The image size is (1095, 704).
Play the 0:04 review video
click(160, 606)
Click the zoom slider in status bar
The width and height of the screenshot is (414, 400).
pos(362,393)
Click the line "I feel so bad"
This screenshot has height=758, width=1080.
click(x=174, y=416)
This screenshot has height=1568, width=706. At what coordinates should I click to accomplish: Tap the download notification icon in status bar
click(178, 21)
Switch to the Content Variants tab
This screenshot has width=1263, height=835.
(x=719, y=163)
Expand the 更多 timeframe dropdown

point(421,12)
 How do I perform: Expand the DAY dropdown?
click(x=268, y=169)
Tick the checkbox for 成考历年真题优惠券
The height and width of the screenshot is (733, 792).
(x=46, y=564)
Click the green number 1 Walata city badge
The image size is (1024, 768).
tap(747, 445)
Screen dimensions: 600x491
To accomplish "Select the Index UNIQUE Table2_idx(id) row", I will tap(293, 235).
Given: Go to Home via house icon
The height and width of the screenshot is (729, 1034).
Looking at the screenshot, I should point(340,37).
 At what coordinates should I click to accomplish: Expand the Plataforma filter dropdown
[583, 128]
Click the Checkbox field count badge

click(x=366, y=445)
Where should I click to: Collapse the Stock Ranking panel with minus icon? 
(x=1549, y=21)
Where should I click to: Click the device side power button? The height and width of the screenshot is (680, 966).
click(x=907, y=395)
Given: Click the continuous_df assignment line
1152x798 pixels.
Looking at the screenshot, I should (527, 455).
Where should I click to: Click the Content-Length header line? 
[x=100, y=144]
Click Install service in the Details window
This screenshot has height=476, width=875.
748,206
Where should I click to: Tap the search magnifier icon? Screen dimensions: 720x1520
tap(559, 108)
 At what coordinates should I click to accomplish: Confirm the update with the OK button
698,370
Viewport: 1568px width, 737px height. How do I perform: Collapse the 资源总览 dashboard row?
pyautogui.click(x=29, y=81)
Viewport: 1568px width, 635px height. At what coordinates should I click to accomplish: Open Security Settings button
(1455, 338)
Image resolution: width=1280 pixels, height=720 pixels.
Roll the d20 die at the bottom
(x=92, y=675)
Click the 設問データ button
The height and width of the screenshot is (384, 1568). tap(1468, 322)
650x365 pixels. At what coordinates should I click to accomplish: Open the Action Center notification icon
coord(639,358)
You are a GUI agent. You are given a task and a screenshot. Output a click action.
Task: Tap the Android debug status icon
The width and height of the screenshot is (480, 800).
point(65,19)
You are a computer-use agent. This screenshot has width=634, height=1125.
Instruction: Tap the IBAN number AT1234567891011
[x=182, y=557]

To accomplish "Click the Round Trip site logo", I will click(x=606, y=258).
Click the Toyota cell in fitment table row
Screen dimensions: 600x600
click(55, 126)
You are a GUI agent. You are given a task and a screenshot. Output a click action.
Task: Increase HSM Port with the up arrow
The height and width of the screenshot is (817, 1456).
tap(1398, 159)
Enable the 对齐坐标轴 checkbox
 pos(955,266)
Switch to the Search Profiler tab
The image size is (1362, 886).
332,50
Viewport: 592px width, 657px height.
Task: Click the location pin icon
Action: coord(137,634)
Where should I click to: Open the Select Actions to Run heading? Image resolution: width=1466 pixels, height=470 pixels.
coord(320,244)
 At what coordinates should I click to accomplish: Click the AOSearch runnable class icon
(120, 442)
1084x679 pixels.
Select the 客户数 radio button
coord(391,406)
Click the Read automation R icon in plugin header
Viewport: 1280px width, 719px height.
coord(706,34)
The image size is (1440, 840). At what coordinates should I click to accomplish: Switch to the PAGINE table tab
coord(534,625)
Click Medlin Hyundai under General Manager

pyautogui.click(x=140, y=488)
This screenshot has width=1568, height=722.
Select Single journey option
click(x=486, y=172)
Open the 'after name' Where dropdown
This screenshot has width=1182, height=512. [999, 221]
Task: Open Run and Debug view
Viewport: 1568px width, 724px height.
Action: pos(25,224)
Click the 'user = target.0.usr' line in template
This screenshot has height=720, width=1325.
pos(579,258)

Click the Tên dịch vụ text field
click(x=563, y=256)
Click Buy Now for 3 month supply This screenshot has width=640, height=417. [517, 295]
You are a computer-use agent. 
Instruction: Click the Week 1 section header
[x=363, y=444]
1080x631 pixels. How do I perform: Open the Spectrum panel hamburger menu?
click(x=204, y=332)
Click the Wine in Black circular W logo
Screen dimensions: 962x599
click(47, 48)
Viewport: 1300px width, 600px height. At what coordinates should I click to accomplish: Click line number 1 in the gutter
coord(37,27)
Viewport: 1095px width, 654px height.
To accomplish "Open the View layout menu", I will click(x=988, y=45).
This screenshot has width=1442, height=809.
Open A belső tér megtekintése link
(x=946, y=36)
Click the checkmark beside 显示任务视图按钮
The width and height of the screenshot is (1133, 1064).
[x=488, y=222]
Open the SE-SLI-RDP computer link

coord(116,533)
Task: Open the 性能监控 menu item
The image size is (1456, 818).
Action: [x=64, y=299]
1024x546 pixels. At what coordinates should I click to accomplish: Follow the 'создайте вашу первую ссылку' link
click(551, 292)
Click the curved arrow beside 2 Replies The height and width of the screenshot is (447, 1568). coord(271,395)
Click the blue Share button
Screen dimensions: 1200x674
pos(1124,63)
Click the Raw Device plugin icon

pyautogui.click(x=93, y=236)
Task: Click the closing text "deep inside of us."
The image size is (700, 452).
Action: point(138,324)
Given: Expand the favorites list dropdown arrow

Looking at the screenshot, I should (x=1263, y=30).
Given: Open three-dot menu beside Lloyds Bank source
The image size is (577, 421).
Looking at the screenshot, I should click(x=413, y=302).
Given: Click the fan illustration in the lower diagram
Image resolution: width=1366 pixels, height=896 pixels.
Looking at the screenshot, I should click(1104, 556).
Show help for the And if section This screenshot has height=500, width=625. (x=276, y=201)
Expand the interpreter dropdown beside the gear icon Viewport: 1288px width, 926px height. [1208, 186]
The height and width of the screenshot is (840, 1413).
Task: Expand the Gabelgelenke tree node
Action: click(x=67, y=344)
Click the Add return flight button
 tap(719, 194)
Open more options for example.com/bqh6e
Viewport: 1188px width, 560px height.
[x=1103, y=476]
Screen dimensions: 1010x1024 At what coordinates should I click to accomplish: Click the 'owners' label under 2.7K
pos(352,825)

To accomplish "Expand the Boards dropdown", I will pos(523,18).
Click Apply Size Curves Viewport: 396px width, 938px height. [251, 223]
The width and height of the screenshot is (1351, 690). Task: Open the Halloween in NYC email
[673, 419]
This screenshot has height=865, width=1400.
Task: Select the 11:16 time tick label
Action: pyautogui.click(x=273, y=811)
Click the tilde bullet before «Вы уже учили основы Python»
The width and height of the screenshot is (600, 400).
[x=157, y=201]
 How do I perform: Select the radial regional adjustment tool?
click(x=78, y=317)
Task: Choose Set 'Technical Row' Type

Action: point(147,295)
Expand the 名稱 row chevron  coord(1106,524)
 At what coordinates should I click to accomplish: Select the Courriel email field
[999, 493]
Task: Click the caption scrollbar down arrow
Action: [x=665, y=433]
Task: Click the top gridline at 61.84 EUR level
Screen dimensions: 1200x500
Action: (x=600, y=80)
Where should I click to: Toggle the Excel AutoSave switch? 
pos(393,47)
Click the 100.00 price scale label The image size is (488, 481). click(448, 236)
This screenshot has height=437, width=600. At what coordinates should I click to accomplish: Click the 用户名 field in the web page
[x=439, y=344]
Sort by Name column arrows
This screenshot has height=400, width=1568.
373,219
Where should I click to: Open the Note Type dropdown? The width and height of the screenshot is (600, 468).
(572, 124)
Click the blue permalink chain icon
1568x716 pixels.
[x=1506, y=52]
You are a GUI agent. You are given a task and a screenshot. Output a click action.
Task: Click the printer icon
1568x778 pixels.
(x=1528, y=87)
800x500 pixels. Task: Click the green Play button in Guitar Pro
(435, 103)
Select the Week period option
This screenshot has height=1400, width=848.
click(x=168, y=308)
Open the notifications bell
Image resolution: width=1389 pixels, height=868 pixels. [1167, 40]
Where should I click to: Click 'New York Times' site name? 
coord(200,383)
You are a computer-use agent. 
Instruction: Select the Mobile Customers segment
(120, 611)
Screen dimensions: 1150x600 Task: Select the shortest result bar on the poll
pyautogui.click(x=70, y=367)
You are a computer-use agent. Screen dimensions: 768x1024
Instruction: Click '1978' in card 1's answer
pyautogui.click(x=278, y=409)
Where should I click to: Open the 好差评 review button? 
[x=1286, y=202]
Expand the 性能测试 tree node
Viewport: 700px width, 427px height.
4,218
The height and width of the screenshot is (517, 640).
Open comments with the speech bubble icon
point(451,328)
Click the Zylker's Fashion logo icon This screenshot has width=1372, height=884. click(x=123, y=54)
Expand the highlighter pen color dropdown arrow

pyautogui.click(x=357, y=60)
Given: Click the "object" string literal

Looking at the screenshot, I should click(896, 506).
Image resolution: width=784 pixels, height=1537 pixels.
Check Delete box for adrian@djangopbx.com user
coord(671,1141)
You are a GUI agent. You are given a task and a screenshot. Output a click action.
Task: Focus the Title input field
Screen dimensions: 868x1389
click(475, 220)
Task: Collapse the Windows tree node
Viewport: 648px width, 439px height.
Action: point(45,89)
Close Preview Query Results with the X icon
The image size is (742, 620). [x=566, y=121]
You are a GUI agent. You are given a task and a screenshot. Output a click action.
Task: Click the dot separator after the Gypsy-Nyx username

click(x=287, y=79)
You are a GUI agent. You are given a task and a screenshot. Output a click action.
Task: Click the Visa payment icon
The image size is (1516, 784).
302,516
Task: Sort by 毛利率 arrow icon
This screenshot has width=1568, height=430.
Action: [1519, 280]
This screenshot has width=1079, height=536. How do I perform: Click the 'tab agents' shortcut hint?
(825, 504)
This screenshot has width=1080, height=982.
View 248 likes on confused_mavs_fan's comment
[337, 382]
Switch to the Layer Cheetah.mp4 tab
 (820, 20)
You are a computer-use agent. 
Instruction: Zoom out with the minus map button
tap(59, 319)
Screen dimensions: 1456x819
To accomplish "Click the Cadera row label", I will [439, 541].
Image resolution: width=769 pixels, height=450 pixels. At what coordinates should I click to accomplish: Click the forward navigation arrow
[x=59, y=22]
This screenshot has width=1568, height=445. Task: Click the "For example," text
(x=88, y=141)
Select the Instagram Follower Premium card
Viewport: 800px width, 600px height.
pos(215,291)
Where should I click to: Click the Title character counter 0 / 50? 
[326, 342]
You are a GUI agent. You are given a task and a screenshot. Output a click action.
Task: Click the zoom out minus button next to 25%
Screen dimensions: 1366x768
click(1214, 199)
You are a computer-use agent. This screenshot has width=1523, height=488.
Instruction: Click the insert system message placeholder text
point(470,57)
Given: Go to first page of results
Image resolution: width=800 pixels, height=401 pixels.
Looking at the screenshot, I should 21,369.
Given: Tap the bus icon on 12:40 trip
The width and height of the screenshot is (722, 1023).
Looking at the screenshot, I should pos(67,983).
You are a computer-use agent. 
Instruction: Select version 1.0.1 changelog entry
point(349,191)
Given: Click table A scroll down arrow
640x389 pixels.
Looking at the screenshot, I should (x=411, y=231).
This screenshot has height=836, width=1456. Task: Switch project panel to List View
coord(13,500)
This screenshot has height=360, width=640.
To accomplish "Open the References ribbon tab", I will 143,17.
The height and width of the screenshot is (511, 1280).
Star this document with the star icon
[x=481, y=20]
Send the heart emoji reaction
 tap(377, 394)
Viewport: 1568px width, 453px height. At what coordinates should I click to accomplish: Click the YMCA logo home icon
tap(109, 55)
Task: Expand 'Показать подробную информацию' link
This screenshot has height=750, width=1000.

::::::::

(Task statement): Only lines that hold the string "will" belong in the answer, so copy every one of them from the records.

(Result for this task):
To accomplish "Select the Index UNIQUE Table2_idx(id) row", I will tap(293, 235).
To accomplish "Click the Round Trip site logo", I will click(x=606, y=258).
To accomplish "Open the View layout menu", I will click(x=988, y=45).
To accomplish "Expand the Boards dropdown", I will pos(523,18).
To accomplish "Click the Cadera row label", I will [439, 541].
To accomplish "Open the References ribbon tab", I will 143,17.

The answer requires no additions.